Target position records
— begin —
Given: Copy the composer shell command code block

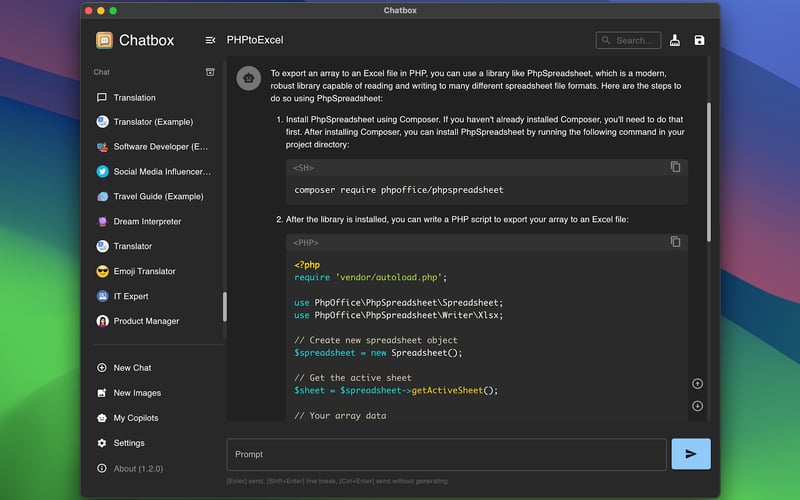Looking at the screenshot, I should tap(675, 167).
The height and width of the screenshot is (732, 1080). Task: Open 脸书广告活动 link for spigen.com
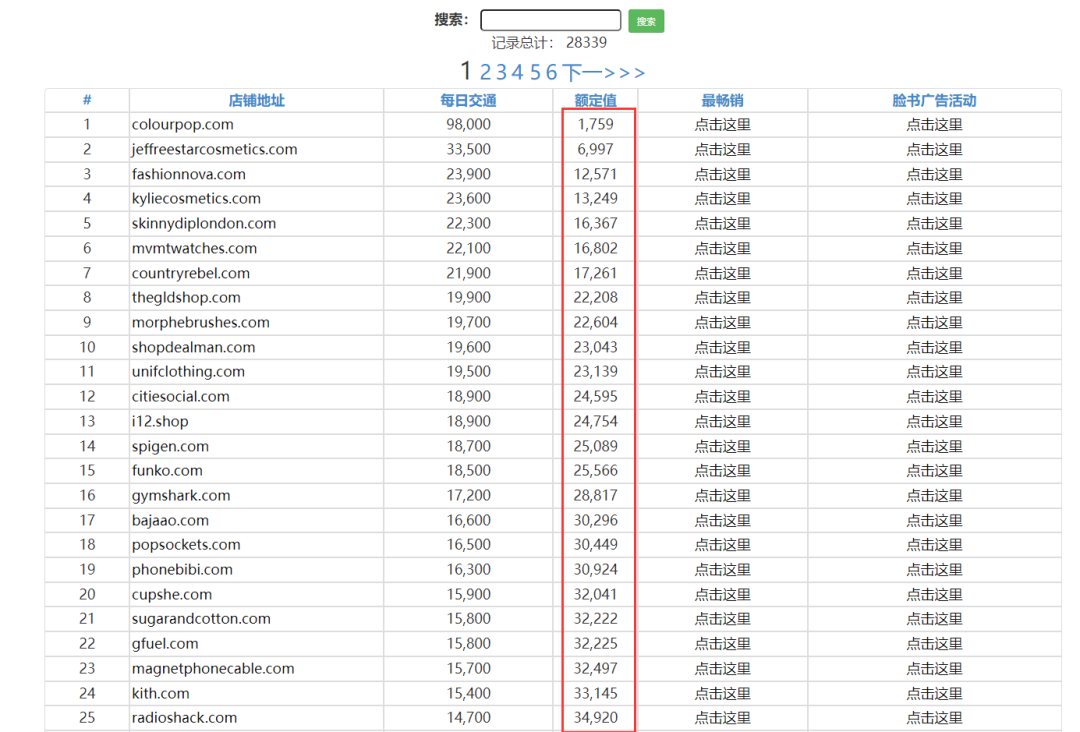click(x=934, y=446)
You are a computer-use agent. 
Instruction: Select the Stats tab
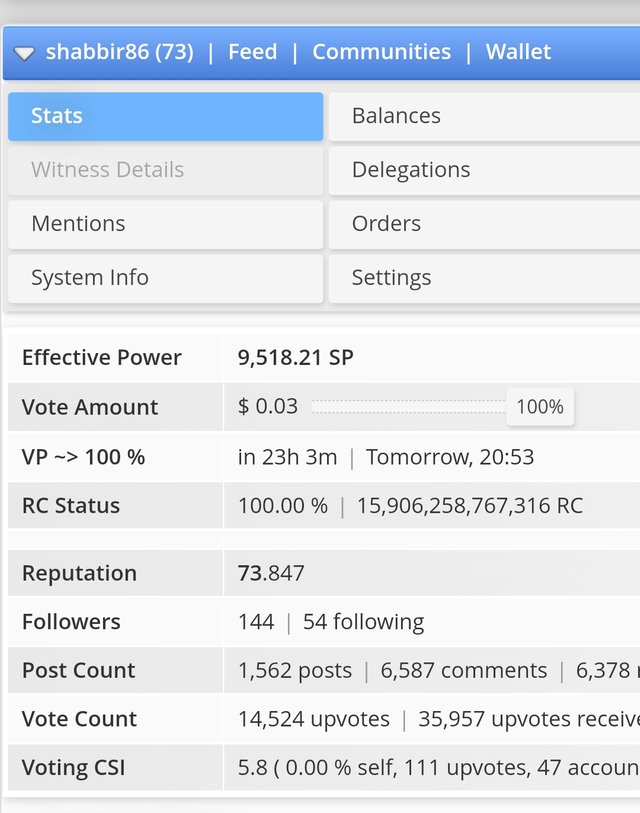coord(165,116)
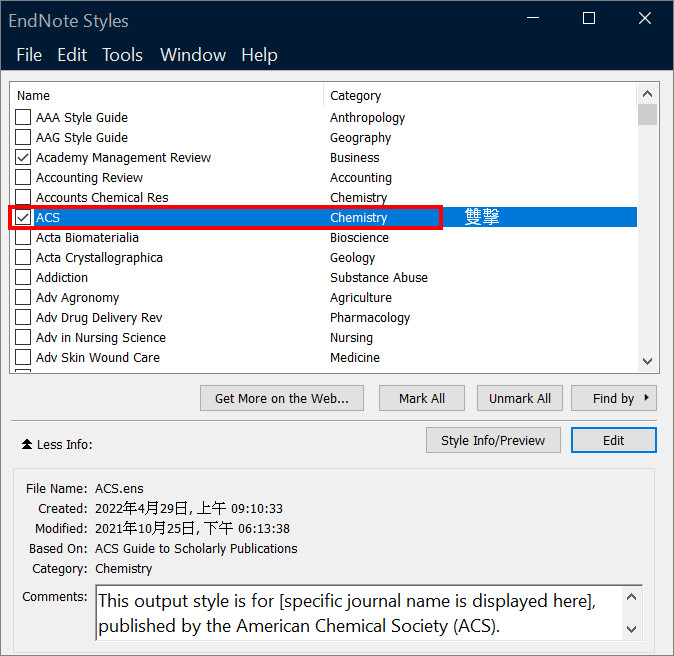The height and width of the screenshot is (656, 674).
Task: Click the Style Info/Preview button
Action: (x=493, y=440)
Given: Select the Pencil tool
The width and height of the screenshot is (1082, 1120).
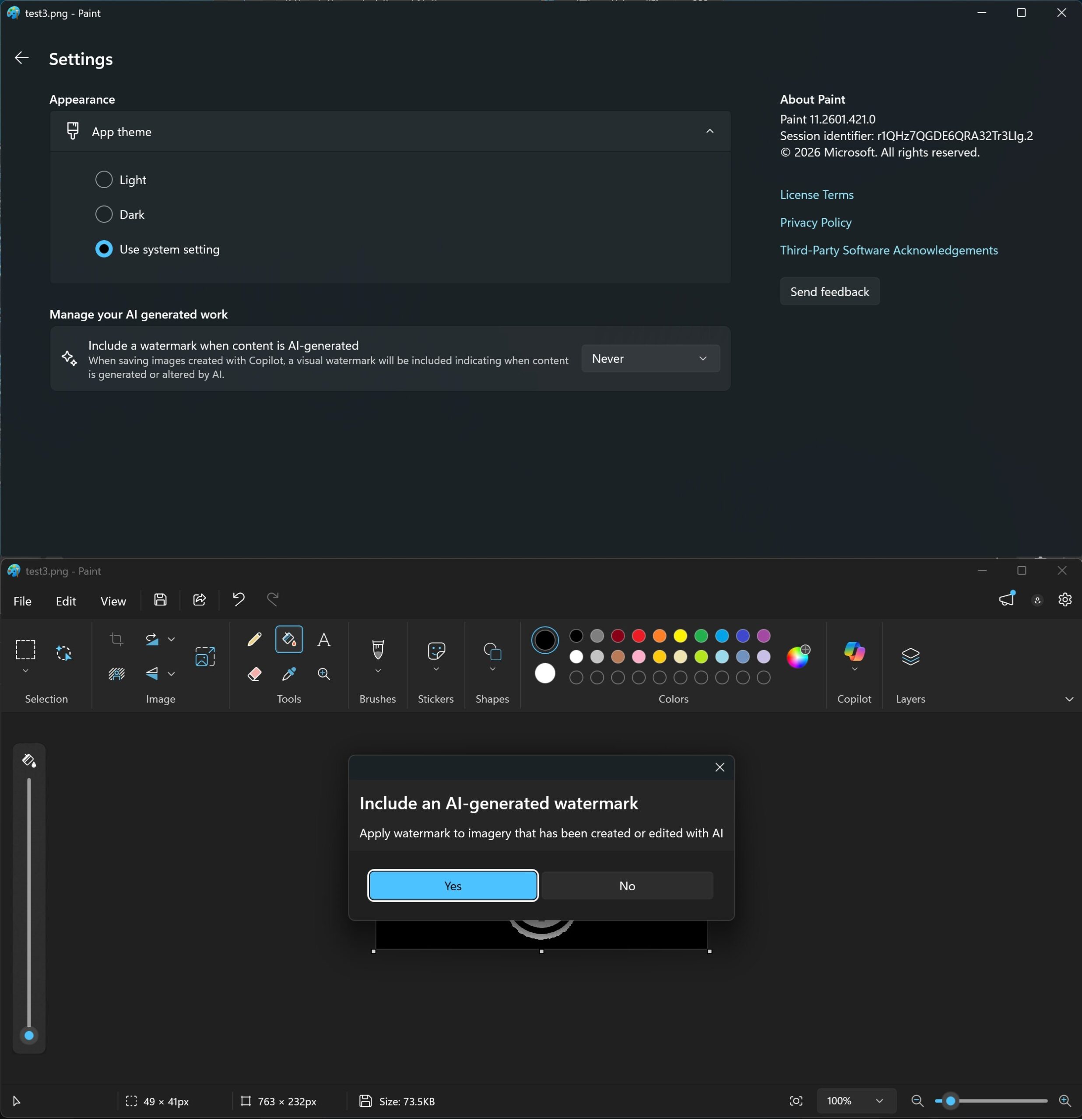Looking at the screenshot, I should click(x=254, y=640).
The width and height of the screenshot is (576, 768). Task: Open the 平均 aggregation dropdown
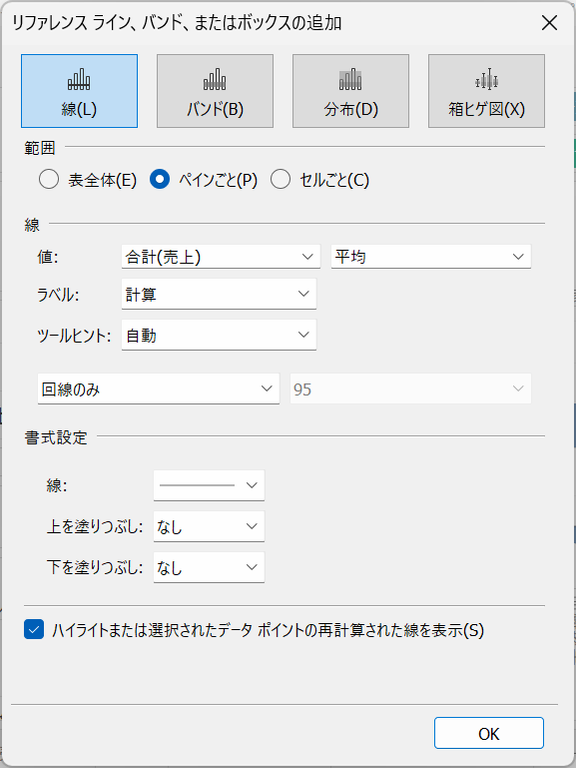tap(431, 257)
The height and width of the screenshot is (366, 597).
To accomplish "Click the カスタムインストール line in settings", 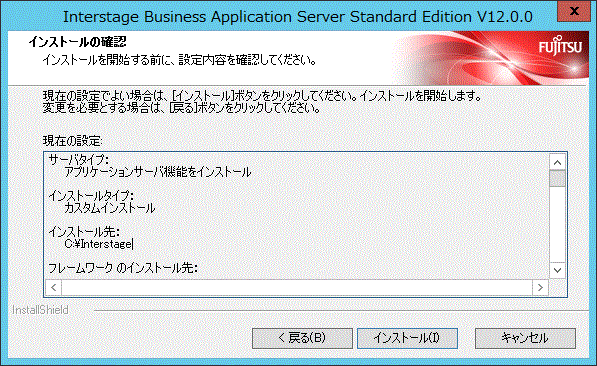I will [x=110, y=208].
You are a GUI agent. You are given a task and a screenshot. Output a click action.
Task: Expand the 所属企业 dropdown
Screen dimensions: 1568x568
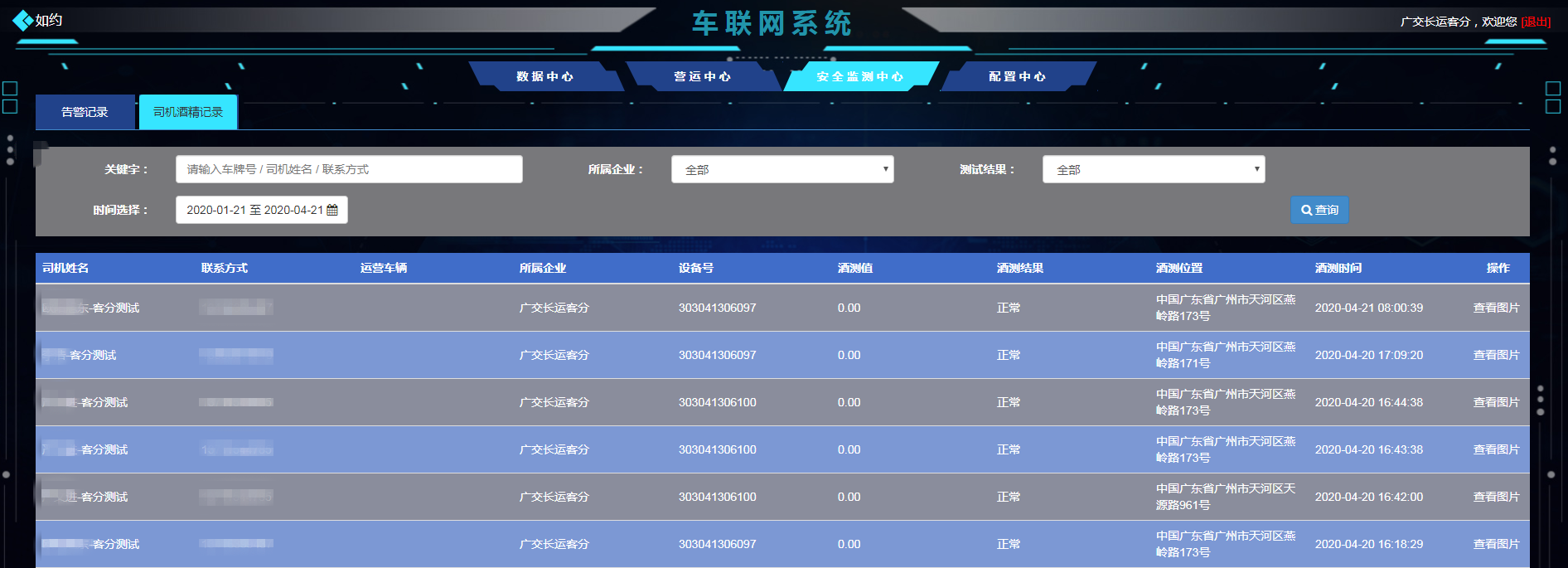[x=782, y=169]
— end —
* _AIM OF THE EXERCISE_:
Can you update the records from the start through the line containing "tap(431, 257)", inclusive, so that "Pencil tool" becomes "Eraser tool" with everything else left unchanged, and leave the pictures out of your answer?

* _EXPECTED ANSWER_:
Given: Copy the composer shell command code block

Looking at the screenshot, I should tap(675, 167).
The height and width of the screenshot is (732, 1080). Task: Open 脸书广告活动 link for spigen.com
click(x=934, y=446)
You are a computer-use agent. 
Instruction: Select the Stats tab
coord(165,116)
The height and width of the screenshot is (656, 674).
Task: Click the Style Info/Preview button
Action: (x=493, y=440)
Given: Select the Eraser tool
The width and height of the screenshot is (1082, 1120).
Looking at the screenshot, I should click(x=254, y=640).
The width and height of the screenshot is (576, 768). Task: Open the 平均 aggregation dropdown
tap(431, 257)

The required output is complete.